# EXERCISE BRIEF
Find the line that contains "You are a computer-use agent. Screen". Then set down that line and all the lines after it, to the end of the records, exactly and with nothing added.

+ + + +

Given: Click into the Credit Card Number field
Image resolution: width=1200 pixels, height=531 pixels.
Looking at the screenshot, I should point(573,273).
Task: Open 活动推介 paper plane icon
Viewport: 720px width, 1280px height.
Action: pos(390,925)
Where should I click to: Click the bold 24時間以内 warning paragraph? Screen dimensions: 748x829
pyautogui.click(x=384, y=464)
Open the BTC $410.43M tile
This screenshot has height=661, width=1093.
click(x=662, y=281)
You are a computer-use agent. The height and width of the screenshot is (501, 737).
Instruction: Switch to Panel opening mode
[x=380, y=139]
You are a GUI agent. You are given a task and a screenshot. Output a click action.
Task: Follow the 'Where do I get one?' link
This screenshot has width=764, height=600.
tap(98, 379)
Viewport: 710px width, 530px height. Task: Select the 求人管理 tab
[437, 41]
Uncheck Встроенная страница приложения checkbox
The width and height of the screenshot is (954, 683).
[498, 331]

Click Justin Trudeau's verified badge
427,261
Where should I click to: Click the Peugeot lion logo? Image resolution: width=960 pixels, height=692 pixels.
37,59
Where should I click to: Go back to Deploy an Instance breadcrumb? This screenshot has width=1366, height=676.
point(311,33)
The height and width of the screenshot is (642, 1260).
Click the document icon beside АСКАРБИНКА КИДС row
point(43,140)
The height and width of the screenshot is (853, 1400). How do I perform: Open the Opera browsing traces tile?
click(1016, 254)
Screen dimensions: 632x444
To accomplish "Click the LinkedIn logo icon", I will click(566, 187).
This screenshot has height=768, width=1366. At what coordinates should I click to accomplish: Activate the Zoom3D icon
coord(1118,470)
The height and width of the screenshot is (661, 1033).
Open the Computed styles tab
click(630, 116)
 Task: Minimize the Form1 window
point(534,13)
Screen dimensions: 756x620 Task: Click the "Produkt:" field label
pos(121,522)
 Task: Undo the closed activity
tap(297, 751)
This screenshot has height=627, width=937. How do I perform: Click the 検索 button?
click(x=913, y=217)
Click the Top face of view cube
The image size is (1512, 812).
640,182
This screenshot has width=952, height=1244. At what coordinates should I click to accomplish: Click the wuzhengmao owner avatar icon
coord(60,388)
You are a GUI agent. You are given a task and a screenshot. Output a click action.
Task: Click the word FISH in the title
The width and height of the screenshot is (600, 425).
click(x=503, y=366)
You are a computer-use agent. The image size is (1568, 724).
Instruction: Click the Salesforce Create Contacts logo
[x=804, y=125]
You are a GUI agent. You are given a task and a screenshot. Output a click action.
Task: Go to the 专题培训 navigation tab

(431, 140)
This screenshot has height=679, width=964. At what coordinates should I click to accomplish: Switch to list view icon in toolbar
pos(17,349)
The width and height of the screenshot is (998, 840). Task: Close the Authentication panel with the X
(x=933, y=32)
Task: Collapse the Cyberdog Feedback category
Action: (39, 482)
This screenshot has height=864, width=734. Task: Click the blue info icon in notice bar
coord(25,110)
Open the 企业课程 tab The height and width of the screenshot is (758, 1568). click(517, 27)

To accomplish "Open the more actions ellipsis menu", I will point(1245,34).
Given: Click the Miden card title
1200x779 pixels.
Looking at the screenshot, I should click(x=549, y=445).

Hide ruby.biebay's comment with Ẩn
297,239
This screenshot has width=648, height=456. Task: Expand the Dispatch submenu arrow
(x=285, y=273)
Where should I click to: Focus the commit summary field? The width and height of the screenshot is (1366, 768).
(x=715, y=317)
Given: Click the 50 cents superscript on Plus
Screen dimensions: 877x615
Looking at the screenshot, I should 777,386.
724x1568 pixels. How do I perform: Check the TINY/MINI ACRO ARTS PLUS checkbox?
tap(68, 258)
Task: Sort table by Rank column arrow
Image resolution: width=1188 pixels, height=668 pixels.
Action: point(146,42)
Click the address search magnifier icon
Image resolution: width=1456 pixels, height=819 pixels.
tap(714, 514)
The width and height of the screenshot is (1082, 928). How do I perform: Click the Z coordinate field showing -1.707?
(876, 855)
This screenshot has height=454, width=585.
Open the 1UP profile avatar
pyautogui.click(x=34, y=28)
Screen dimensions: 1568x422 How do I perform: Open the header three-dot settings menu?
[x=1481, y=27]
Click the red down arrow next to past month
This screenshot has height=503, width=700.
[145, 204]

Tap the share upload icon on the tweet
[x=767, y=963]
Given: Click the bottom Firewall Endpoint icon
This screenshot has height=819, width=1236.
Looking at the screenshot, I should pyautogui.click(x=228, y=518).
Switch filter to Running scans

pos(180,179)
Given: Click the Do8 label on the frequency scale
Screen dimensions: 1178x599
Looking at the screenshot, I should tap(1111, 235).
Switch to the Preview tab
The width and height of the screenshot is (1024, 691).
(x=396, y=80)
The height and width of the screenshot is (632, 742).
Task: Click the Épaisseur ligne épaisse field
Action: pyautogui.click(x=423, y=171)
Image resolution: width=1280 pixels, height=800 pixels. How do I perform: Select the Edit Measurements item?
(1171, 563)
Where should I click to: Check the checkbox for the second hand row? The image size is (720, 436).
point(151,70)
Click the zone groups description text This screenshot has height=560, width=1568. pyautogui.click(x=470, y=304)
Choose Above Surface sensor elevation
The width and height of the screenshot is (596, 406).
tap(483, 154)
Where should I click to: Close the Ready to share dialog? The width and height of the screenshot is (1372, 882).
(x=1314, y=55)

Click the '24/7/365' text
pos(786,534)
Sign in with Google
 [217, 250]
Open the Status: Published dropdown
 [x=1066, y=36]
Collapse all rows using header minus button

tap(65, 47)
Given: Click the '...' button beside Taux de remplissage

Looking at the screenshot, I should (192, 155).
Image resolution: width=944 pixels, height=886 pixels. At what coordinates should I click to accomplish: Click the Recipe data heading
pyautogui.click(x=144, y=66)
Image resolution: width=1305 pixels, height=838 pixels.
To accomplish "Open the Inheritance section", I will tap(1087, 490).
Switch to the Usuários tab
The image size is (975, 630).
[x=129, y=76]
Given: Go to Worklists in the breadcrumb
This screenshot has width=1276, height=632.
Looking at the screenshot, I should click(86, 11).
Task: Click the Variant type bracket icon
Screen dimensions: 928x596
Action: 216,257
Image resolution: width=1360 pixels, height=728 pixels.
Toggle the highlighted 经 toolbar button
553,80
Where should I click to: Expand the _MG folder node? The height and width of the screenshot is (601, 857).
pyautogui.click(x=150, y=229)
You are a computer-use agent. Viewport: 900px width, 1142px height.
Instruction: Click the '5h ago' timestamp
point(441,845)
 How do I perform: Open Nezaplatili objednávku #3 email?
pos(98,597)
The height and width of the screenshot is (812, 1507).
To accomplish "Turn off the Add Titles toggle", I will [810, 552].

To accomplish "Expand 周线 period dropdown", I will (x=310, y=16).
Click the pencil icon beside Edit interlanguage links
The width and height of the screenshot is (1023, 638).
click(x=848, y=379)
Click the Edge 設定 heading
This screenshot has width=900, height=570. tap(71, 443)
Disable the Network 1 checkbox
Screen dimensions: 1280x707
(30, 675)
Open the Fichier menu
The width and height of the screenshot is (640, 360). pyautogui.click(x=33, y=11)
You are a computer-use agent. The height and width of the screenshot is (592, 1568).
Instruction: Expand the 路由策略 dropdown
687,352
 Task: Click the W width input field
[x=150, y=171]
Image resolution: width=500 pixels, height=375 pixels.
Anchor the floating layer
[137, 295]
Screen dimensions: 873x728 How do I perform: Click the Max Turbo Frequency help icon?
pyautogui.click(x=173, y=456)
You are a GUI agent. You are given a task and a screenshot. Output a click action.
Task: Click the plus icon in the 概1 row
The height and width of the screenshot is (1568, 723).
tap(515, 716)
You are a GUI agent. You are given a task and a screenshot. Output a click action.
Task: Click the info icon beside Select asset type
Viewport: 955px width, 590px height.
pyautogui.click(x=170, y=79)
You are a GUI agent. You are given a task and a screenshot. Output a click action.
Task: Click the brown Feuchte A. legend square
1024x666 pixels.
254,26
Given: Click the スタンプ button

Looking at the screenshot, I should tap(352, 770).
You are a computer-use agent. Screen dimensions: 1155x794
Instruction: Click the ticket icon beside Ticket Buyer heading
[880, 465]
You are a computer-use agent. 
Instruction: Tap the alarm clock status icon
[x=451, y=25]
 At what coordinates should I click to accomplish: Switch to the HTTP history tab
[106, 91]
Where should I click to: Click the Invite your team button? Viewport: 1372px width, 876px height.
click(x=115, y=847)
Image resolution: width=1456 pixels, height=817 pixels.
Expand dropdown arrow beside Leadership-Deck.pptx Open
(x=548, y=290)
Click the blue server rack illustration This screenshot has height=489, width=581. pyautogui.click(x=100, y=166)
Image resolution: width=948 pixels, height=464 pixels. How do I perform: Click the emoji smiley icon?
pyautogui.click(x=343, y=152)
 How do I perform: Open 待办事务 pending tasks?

+ + + +

# REPLY TO THE TASK
You are a computer-use agent. Screen dimensions: 1155x794
Instruction: Click the ticket icon beside Ticket Buyer heading
[880, 465]
You are a computer-use agent. 
Instruction: Tap the alarm clock status icon
[x=451, y=25]
 At what coordinates should I click to accomplish: Switch to the HTTP history tab
[106, 91]
Where should I click to: Click the Invite your team button? Viewport: 1372px width, 876px height.
click(x=115, y=847)
Image resolution: width=1456 pixels, height=817 pixels.
Expand dropdown arrow beside Leadership-Deck.pptx Open
(x=548, y=290)
Click the blue server rack illustration This screenshot has height=489, width=581. pyautogui.click(x=100, y=166)
Image resolution: width=948 pixels, height=464 pixels. How do I perform: Click the emoji smiley icon?
pyautogui.click(x=343, y=152)
 How do I perform: Open 待办事务 pending tasks?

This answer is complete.